Directions: What is the number of lines in the data that hold the string "globe"? Reply with that number only.

(Records contained in a dataset)
== Segment start ==
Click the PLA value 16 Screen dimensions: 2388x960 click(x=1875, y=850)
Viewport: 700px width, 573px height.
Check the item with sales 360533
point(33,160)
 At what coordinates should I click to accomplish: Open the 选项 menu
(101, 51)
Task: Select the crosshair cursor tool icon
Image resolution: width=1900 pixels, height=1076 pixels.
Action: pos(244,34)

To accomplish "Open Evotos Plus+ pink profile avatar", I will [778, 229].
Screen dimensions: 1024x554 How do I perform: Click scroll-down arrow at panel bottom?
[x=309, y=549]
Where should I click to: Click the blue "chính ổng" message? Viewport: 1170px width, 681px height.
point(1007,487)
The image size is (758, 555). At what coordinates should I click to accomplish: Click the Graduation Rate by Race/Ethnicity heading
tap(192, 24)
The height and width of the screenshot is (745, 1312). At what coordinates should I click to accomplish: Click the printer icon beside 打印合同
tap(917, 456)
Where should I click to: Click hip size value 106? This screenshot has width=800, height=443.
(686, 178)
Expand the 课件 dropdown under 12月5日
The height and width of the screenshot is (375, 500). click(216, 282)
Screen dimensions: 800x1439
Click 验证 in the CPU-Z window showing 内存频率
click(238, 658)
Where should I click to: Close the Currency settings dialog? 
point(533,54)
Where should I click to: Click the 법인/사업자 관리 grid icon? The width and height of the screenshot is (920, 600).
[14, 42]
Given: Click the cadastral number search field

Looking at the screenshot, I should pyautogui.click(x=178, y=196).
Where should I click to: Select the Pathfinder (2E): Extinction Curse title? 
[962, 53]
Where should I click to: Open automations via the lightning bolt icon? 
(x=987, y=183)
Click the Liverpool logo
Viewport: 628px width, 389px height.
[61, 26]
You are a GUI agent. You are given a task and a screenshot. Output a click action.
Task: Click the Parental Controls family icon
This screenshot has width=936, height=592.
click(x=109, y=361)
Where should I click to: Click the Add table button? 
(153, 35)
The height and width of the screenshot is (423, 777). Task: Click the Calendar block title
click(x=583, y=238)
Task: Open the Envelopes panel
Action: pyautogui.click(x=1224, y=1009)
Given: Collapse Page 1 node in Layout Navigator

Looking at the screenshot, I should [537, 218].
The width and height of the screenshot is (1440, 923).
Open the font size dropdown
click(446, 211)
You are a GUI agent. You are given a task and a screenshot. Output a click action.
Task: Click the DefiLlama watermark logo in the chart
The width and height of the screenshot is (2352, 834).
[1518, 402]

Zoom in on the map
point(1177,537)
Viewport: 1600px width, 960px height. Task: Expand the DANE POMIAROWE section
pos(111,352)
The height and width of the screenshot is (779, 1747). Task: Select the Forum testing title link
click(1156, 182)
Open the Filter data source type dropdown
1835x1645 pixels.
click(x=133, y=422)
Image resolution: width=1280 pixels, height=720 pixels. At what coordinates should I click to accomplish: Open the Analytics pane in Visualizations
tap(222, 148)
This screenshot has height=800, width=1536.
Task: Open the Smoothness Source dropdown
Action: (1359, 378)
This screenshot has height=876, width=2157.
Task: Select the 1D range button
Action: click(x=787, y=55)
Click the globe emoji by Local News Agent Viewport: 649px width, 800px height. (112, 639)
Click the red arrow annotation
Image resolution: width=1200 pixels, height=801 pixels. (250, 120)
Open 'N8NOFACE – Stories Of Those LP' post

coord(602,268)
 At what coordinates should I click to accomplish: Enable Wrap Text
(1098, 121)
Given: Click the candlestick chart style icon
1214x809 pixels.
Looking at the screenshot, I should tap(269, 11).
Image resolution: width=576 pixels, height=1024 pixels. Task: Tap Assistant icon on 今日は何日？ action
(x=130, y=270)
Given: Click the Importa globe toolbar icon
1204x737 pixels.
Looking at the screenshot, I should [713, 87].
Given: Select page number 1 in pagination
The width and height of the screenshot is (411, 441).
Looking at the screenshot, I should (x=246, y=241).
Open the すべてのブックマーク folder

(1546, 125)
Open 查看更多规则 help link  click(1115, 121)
== Segment end ==
Solution to this task: 2